Water for the lake will be drawn from the Amu Darya river through two canals, which are being cut across about 3,200 km of desert8,9. Although it is unclear whether that much water can ever be sourced from the river, it is obvious that downstream, Uzbekistan will not accept those diversions and is ready to defend its water share with arms if necessary. The already serious soil-salinization problems of Turkmenistan and Uzbekistan will be greatly worsened if the project is completed.

Like most other parts of the former Soviet Union, central Asian states suffer authoritarian rule and political fragility. Soaring unemployment is leading to a mass emigration of educated people. Current figures estimate that up to one-third of working-age Tajiks are employed abroad. Ethnic, political and religious diversity and difficulties with boundary demarcation fuel nationalism. Internal hostilities, as in the Caucasus, Moldova and eastern Ukraine, are a threat. A full-scale regional conflict, regardless of the rise of radical religious groups, is not out of the question.

Central Asia's water crisis echoes that in the Middle East and North Africa, where political, economic and environmental issues are also intertwined. In Arab countries such as Syria, Yemen and Tunisia, water is scarce and used for low-value purposes, generating little income or investment10. Urban populations are fast-growing but ill-served by development policies focused on traditional rural and primary industries. Political and professional inertia makes change difficult.

Kazakhstan’s capital Astana: rapid urban expansion will influence the region’s water use. Credit: Sergey Ponomarev/The New York Times/Redux/eyevine

Three main differences may make the situation in the former Soviet republics worse than in the Middle East. First, investments in the central Asian water sector are even less productive and more conflict-prone than in Arab countries. Second, water is more abundant in central Asia but environmental disasters have been more severe there than in Arab countries.

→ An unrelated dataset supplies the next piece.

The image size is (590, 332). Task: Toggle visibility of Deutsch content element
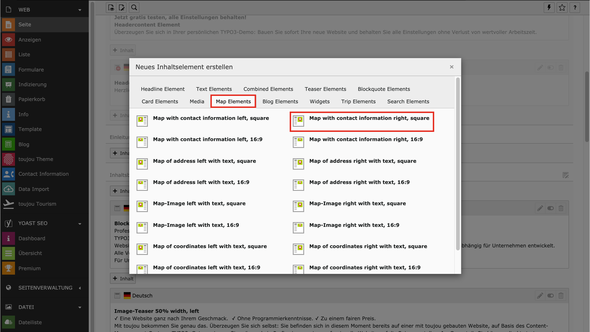point(550,296)
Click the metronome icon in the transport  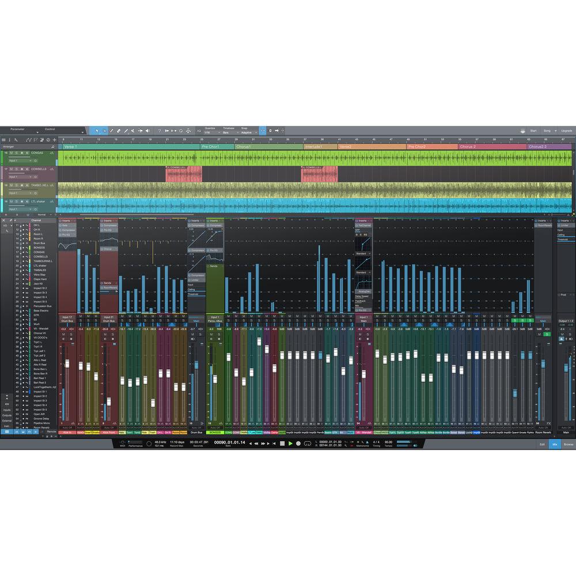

Third, Arab cities absorb immigrants more successfully and grow faster than those in central Asia, where skilled workers tend to emigrate to countries outside the region, notably Russia.

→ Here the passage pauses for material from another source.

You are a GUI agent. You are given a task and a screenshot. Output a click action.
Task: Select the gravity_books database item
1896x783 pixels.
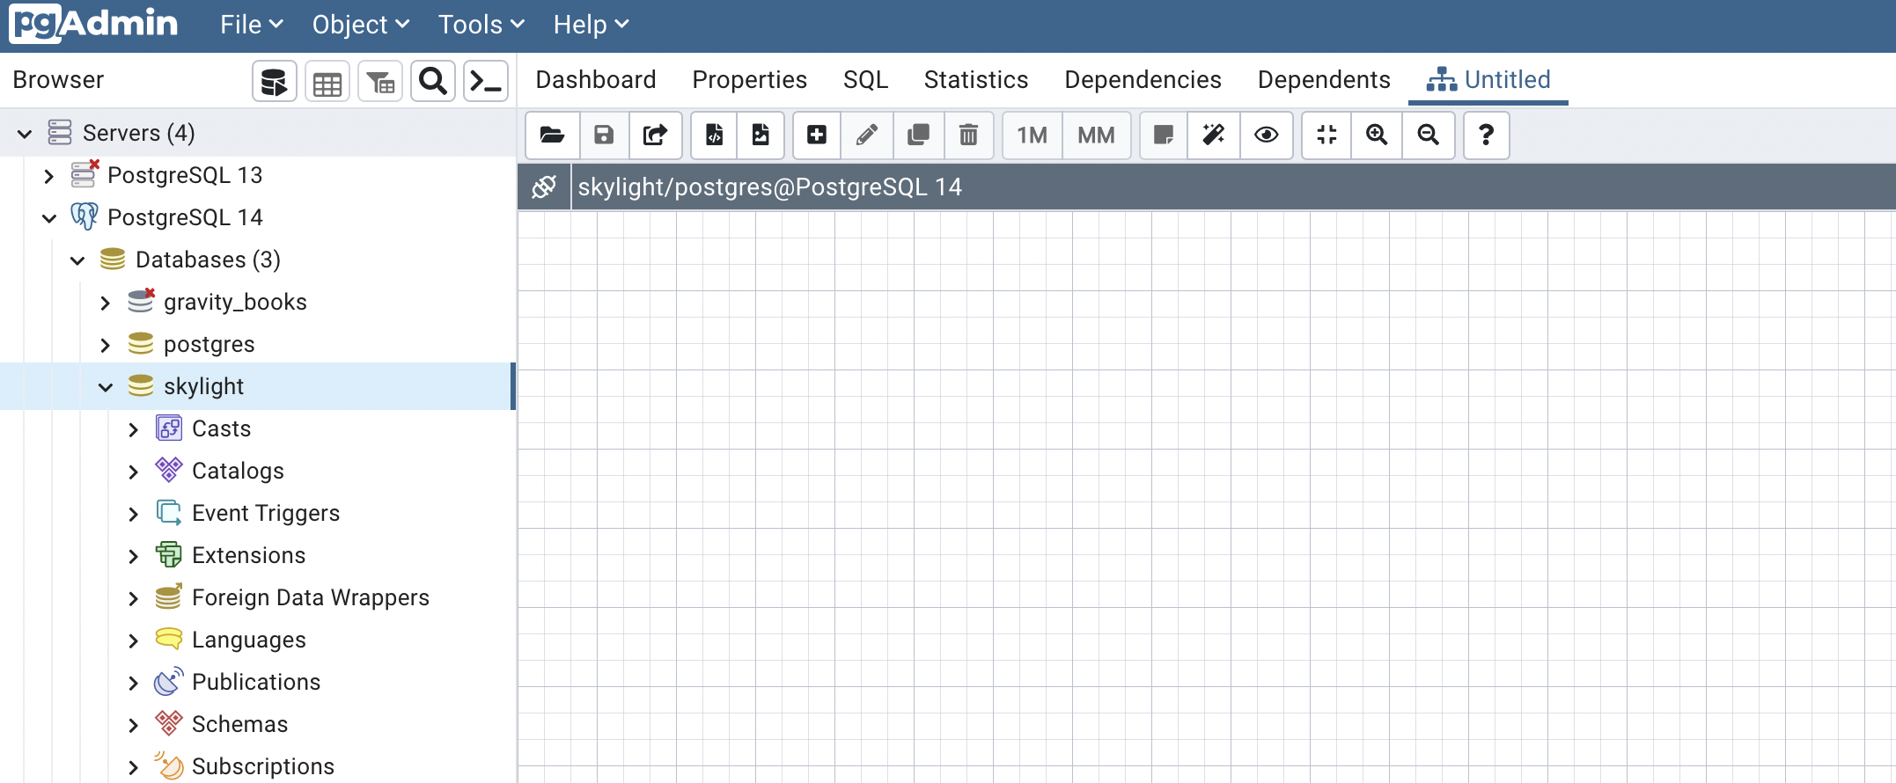tap(235, 302)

The central Asian countries must find joint interests and competitive advantages to build a new regional economy, with wise water use at its heart. These countries could have a much more conscious role in world politics and in the global economy by looking at their complementary strengths and merging their markets.

Human potential

The human resources of central Asia are relatively untapped. The republics have essentially full adult literacy and well over 90% of adults have secondary education8. The nations are in a favourable geographical position between diverse markets, including China, Russia, the Middle East and Europe.

Different national strengths should be exploited: Turkmenistan is rich in oil, Tajikistan and Kyrgyzstan in hydropower, for instance. Urban economies, services, manufacturing and knowledge-intensive industries should be boosted by governance reforms.

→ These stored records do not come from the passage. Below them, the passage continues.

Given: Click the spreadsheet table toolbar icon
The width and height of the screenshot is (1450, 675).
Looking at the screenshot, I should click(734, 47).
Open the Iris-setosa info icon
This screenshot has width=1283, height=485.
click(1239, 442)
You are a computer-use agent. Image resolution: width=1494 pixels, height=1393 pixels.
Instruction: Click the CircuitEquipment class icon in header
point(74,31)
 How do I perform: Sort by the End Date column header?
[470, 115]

Realizing human potential would require policies to attract investments, maintain and enhance high standards of education, help industries to grow, and empower a bigger share of the population to contribute to political decision-making. Inertia may be the real bottleneck.

Experience from elsewhere abounds. Information and communication technology brings in more than one-quarter of India's export earnings; China, South Korea, Vietnam and some other ex-Soviet states — notably Estonia — have also created knowledge-based industries almost from scratch. Such industries provide intellectually attractive, high-income jobs for the younger generation and put little strain on water resources and the environment.

International policy-makers and the water sector must refocus and look much more broadly at water's role in the region's political and economic development. That wider perspective should guide the next round of water-resources assessments, as well as top-level international policy meetings such as the 7th World Water Forum in Daegu, South Korea, in April 2015.

The alternative could be much worse: more iron wreckage on the drylands — this time of military origin.